TASK TO COMPLETE
Nothing but the lines from the line with "You are a computer-use" to the end of the records below should appear in the answer, each exactly as given.

RECORDS PROVIDED
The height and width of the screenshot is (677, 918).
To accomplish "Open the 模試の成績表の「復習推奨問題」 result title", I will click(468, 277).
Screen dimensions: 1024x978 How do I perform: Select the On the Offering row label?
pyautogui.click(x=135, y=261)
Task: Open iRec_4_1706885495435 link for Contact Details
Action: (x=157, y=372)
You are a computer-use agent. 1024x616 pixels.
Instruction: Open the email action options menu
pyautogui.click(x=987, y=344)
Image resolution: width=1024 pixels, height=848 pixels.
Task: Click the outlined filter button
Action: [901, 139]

THE COMPLETED TASK
You are a computer-use agent. 1024x616 pixels.
Instruction: Open the email action options menu
pyautogui.click(x=987, y=344)
Image resolution: width=1024 pixels, height=848 pixels.
Task: Click the outlined filter button
Action: [901, 139]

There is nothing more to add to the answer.